13. En statuant ainsi, alors qu'il résultait des conclusions de l'employeur qu'il avait acquiescé au jugement le condamnant au paiement du reliquat du solde de tout compte, la cour d'appel a violé le texte susvisé.

Portée et conséquences de la cassation

14. La cassation des chefs de dispositif déboutant le salarié de ses demandes au titre du licenciement verbal, des dommages-intérêts afférents et le condamnant à rembourser les sommes versées au titre de l'indemnité spéciale de licenciement et de l'indemnité de préavis n'emporte pas celle des chefs de dispositif de l'arrêt condamnant l'employeur aux dépens ainsi qu'au paiement d'une somme en application de l'article 700 du code de procédure civile🏛, justifiés par d'autres condamnations prononcées à l'encontre de celui-ci.

15. Après avis donné aux parties, conformément à l'article 1015 du code de procédure civile🏛, il est fait application des articles L. 411-3, alinéa 1er, du code de l'organisation judiciaire🏛 et 627 du code de procédure civile.

16. La cassation prononcée sur le troisième moyen n'implique pas, en effet, qu'il soit à nouveau statué sur le reliquat du solde de tout compte et le remboursement par le salarié d'une somme représentant la partie de l'indemnité spéciale de licenciement qu'il a perçue excédant l'indemnité légale de licenciement et une somme correspondant à l'indemnité compensatrice de préavis dès lors que l'employeur a acquiescé à la condamnation prononcée par le conseil de prud'hommes.

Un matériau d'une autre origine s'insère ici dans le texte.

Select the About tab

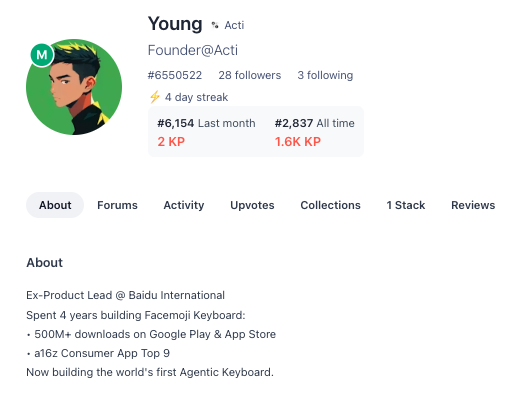click(55, 205)
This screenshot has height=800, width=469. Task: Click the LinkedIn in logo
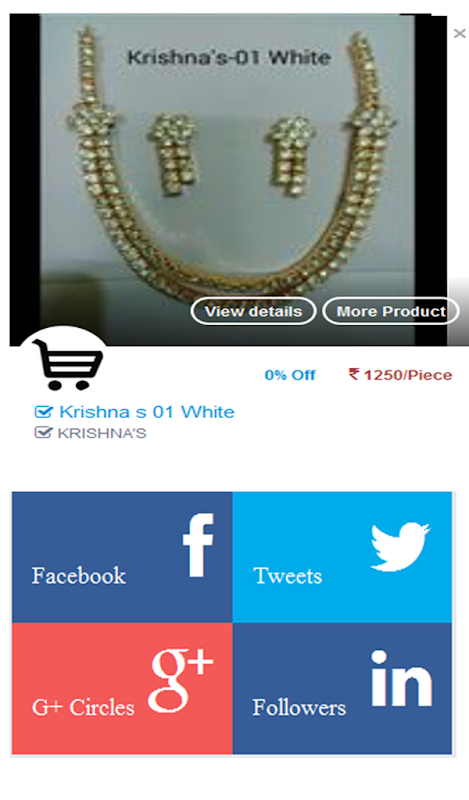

PAR CES MOTIFS, et sans qu'il y ait lieu de statuer sur l'autre grief, la Cour :

CASSE ET ANNULE, mais seulement en ce qu'il déboute M. [D] de ses demandes au titre du licenciement verbal et des dommages-intérêts afférents et, par voie de retranchement, en ce qu'il le déboute de sa demande au titre du reliquat du solde de tout compte et le condamne à verser à la société Dimane plus les sommes de 1 626,88 euros net représentant la partie de l'indemnité spéciale de licenciement qu'il a perçue excédant l'indemnité légale de licenciement et 6 028 euros net correspondant à l'indemnité de préavis, l'arrêt rendu le 25 août 2023, entre les parties, par la cour d'appel de Chambéry ;

Remet, sur les demandes au titre du licenciement verbal et des dommages-intérêts afférents, l'affaire et les parties dans l'état où elles se trouvaient avant cet arrêt et les renvoie devant la cour d'appel de Grenoble ;

Condamne la société Dimane plus aux dépens ;

En application de l'article 700 du code de procédure, condamne la société Dimane plus à payer à M. [D] la somme de 3 000 euros ;

Dit que sur les diligences du procureur général près la Cour de cassation, le présent arrêt sera transmis pour être transcrit en marge ou à la suite de l'arrêt partiellement cassé ;

Ainsi fait et jugé par la Cour de cassation, chambre sociale, et prononcé publiquement le onze juin deux mille vingt-cinq par mise à disposition de l'arrêt au greffe de la Cour, les parties ayant été préalablement avisées dans les conditions prévues au deuxième alinéa de l'article 450 du code de procédure civile🏛.